Telouet
"Une ruine qui conserve encore ses plus belles salles intactes est une chose étrange et merveilleuse où pénétrer."
Telouet est le genre d’endroit que l’on atteint en décidant de ne pas prendre la route facile. La nationale moderne qui franchit le col du Tizi n’Tichka le contourne entièrement, et la plupart des gens qui vont de Marrakech à Ouarzazate filent devant l’embranchement sans savoir ce qu’ils manquent. Nous avons pris l’ancienne route — un tracé étroit et sinueux à travers des collines ocre nues — et nous sommes arrivés dans un village dominé par une énorme kasbah de terre en ruine qui, de loin, semble se dissoudre lentement dans la montagne.
Le palais des Glaoui
La kasbah fut le siège de la famille Glaoui, les pachas qui contrôlaient les cols du Haut Atlas et, pendant un temps au début du XXe siècle, une grande partie du sud du Maroc. Telouet se trouvait sur la route des caravanes de sel, et la famille devint immensément puissante et immensément riche en taxant tout ce qui passait. Puis la route s’est déplacée, les caravanes ont cessé, la famille est tombée en disgrâce après l’indépendance, et le palais a été abandonné aux intempéries. La plus grande partie n’est aujourd’hui qu’une véritable ruine : murs effondrés, salles ouvertes pleines de gravats, le pisé retournant à la terre dont il est issu.
Et puis on entre. Un gardien local a ouvert une porte ordinaire et nous a conduits par deux ou trois couloirs sombres et poussiéreux, et nous avons débouché dans une salle de réception qui m’a glacé sur place. Les salles de réception que les Glaoui réservaient à leurs hôtes les plus importants ont survécu presque entièrement intactes : murs de zellige finement ouvragé, plafonds de cèdre sculpté et peint, stuc travaillé en une impossible dentelle géométrique, le tout exécuté par des artisans venus de Fès dans les années 1940. Le contraste entre l’extérieur qui s’effondre et ces salles-écrins est véritablement désorientant, comme trouver un intérieur parfait à l’intérieur d’un château de sable.

La route et le silence
Ce qui me reste de Telouet, c’est moins le palais que le silence qui l’entoure. Le village est petit et très pauvre, l’ancienne gloire de la kasbah tranchant nettement avec les maisons simples qui l’entourent, et il n’y a rien du vernis ni de la pression du plus visité Aït Benhaddou, plus loin sur la route. Nous avons été les seuls visiteurs pendant presque tout notre passage. Le gardien ne semblait pas pressé, la lumière tombait basse et dorée sur les collines nues, et depuis la terrasse du toit on voit l’ancienne route des caravanes serpenter vers les vallées de sel qu’elle desservait autrefois.

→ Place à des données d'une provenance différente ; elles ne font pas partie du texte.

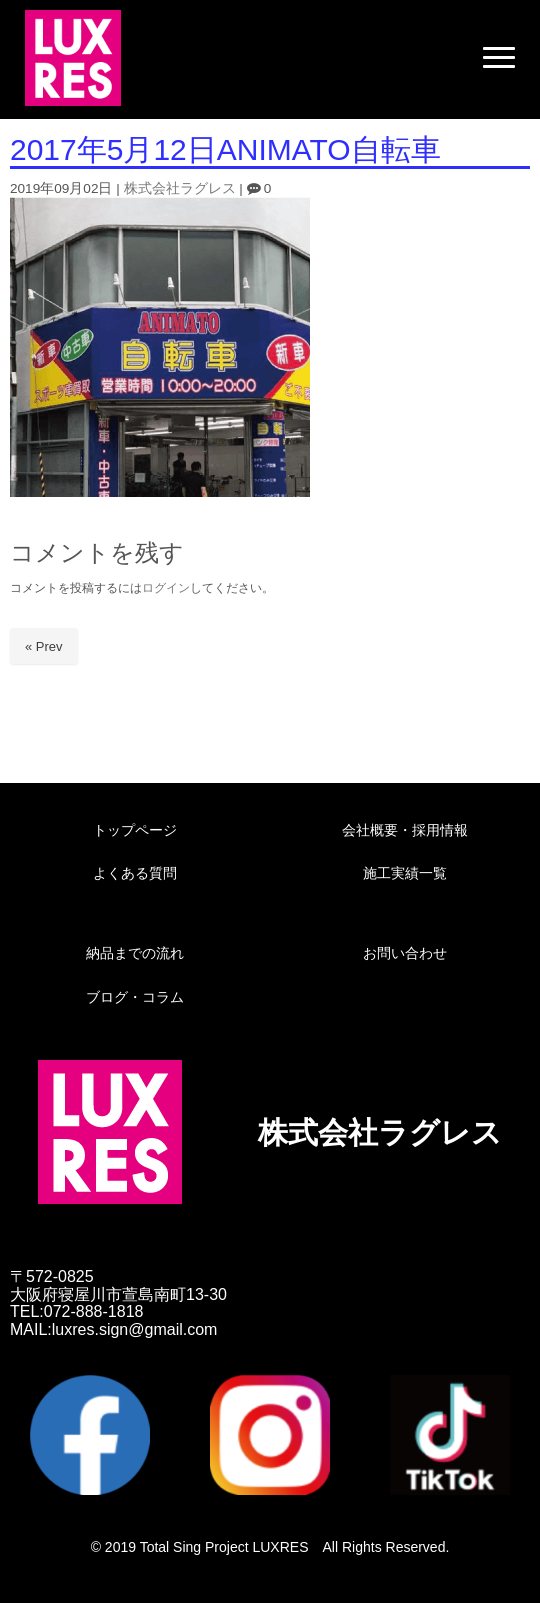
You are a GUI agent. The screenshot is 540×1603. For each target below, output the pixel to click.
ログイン (166, 588)
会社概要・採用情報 (405, 830)
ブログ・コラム (135, 997)
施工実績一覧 (405, 873)
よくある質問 (135, 873)
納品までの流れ (135, 953)
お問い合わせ (405, 953)
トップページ (135, 830)
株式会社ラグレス (180, 188)
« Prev (44, 646)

J’ai un faible pour les lieux dont l’histoire a fini — ceux qui ont eu leur moment d’importance puis ont été tranquillement abandonnés quand le monde s’est réorienté autour d’eux. Telouet est exactement cela : un monument à un pouvoir évaporé, laissé se dissoudre dans l’air de la montagne, avec une poignée de salles parfaites encore cachées à l’intérieur comme preuve de la hauteur qu’il atteignit jadis. Lia l’a qualifié de lieu le plus mélancolique que nous ayons visité dans l’Atlas, et c’était un compliment.

Quand y aller
Le printemps et l’automne sont les meilleures saisons : l’été brûle les collines nues et l’hiver peut fermer les cols élevés sous la neige. Telouet fonctionne bien comme détour depuis l’ancienne route du Tizi n’Tichka entre Marrakech et Ouarzazate, et se combine naturellement avec Aït Benhaddou par la pittoresque route secondaire de la vallée de l’Ounila. Un petit droit d’entrée revient au gardien qui ouvre les salles intérieures ; donnez-lui un pourboire et demandez à voir précisément les salles de réception, car l’extérieur seul ne vous prépare pas à ce qui se trouve dedans.